Teks Dokumen:
Tuesday, July 17, 2012

Riwayat Panjang Coto Makassar


Hanya 3.500 rupiah dan berhadiah motor.
Foto: Ince Dian A.

Liputan bersama citizen reporter Ince Dian Aprilyani Azir dan M. Arief Alfikri tentang Coto Makassar. Sejak tahun 1940-an di kota ini, konon sudah ada usaha warung coto yang ramai, yang hingga kini masih bertahan dan terkenal dengan sebutan Coto Ranggong. Coto yang dimasak dengan tungku tanah liat disebut-sebut sebagai lebih enak.(p!)


Di Makassar, coto dapat ditemui di banyak tempat. Di jalan besar, kawasan pertokoan, kawasan perumahan, pasar, bahkan di gang-gang kecil pun banyak warung yang menjajakan makanan yang selalu disajikan di dalam mangkuk kecil dan disantap bersama ketupat atau nasi. Warung-warung coto di kota yang sedang “dirombak” ini biasanya dimiliki oleh orang Makassar.

Pada umumnya, bahan dasar coto terdiri dari daging sapi, hati, usus, paru yang dimasak dengan bumbu bawang merah, bawang putih, sereh, laos, ketumbar, jintan, garam halus, daun salam, kacang, dan jeruk nipis. Ada pula yang menggunakan daging kuda.

Namun beberapa warung mengolah bahan dasar coto secara beragam. Tergantung dari rahasia dapur masing-masing. Tujuannya agar menciptakan cita rasa yang khas, misalnya melalui alat masak, daging (impor/lokal), bumbu kuah, sambal, dan lainnya.


Daeng Sangkala

Konon, warung coto pertama yang ada di Makassar adalah warung coto milik H. Dg. Sangkala. Warung itu dulunya berada di sudut Jalan Ranggong depan bioskop Istana. Warung coto yang ini tinggal nama tersebut dibangun sekitar tahun 1940-an. H. Dg. Sangkala di masa itu sangat terkenal dimana-mana. Bahkan, beliau dulunya sering diundang oleh beberapa pejabat penting di negara ini. Setiap ada perhelatan besar maka cotonya pun dipesan khusus bahkan mencapai angka ribuan mangkok.

Yang Harus Dilakukan:
Salin bagian teks tentang Coto Makassar di atas, mulai dengan "Namun beberapa warung" dan terus sampai "angka ribuan mangkok.". Baris-baris di bawah ini adalah bahan tersendiri yang terpisah dari teks tentang Coto Makassar.

Blok Data:
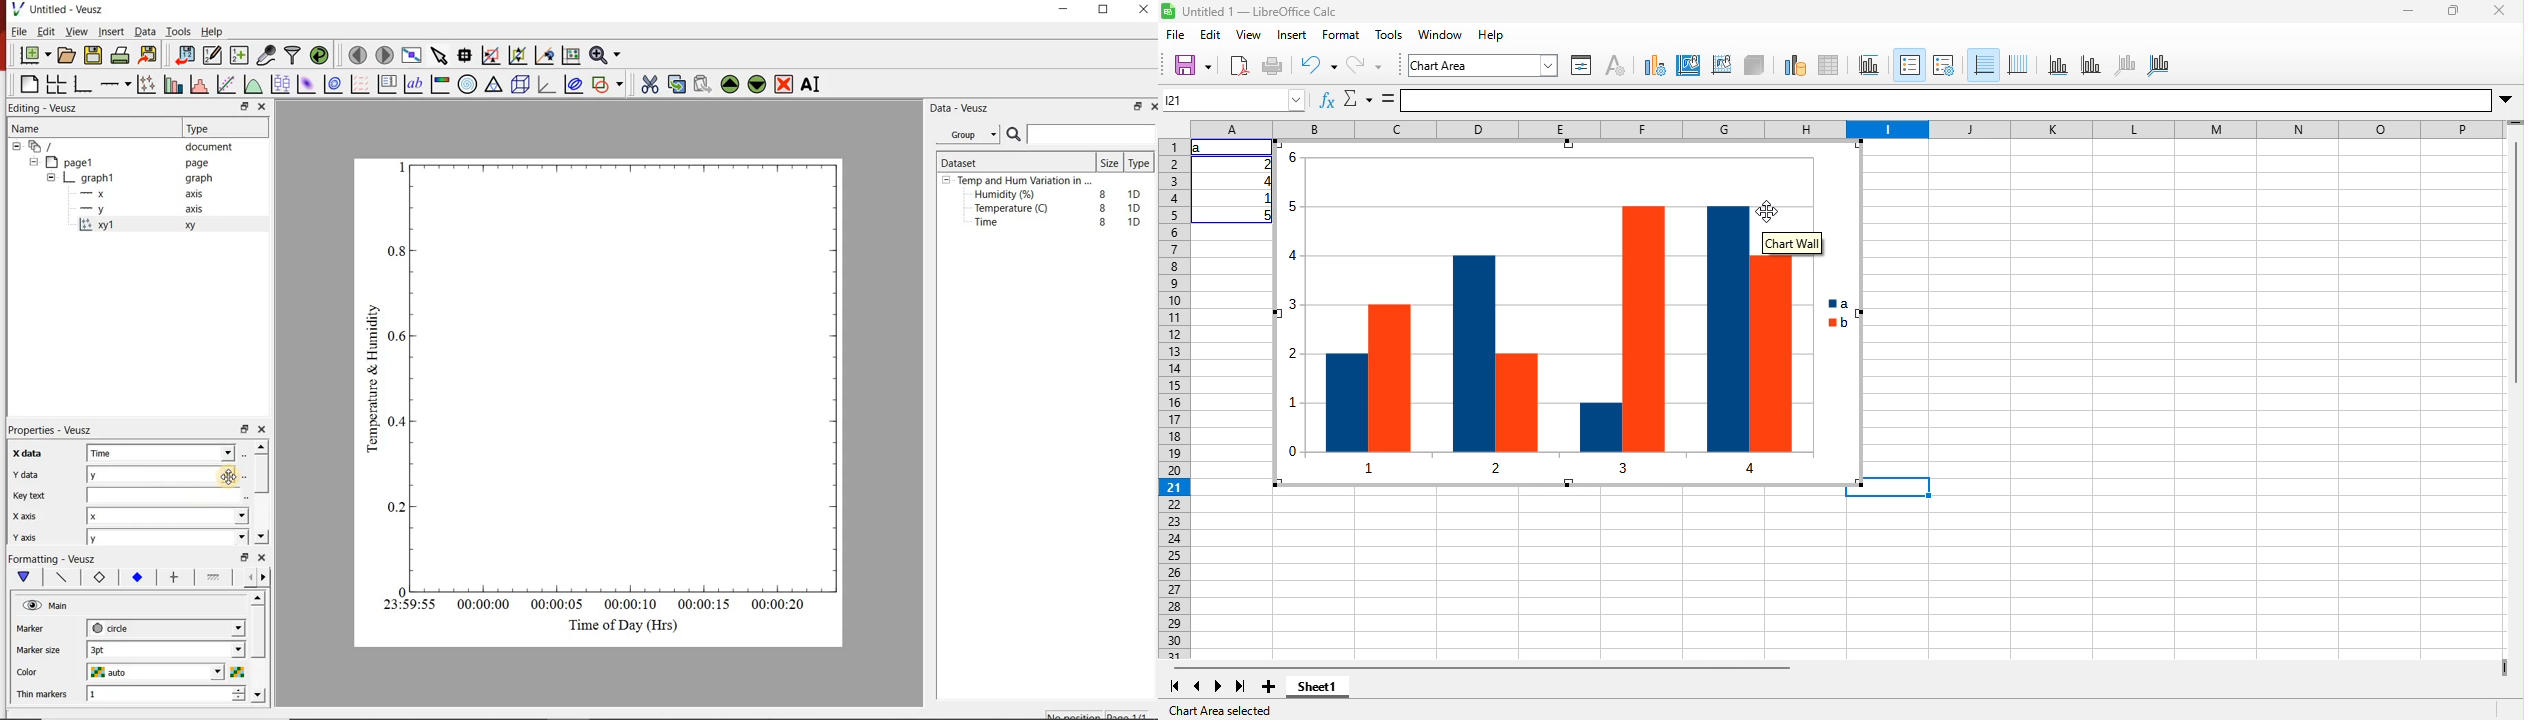 The height and width of the screenshot is (728, 2548). Describe the element at coordinates (1111, 10) in the screenshot. I see `maximize` at that location.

Jawaban Tertulis:
Namun beberapa warung mengolah bahan dasar coto secara beragam. Tergantung dari rahasia dapur masing-masing. Tujuannya agar menciptakan cita rasa yang khas, misalnya melalui alat masak, daging (impor/lokal), bumbu kuah, sambal, dan lainnya.


Daeng Sangkala

Konon, warung coto pertama yang ada di Makassar adalah warung coto milik H. Dg. Sangkala. Warung itu dulunya berada di sudut Jalan Ranggong depan bioskop Istana. Warung coto yang ini tinggal nama tersebut dibangun sekitar tahun 1940-an. H. Dg. Sangkala di masa itu sangat terkenal dimana-mana. Bahkan, beliau dulunya sering diundang oleh beberapa pejabat penting di negara ini. Setiap ada perhelatan besar maka cotonya pun dipesan khusus bahkan mencapai angka ribuan mangkok.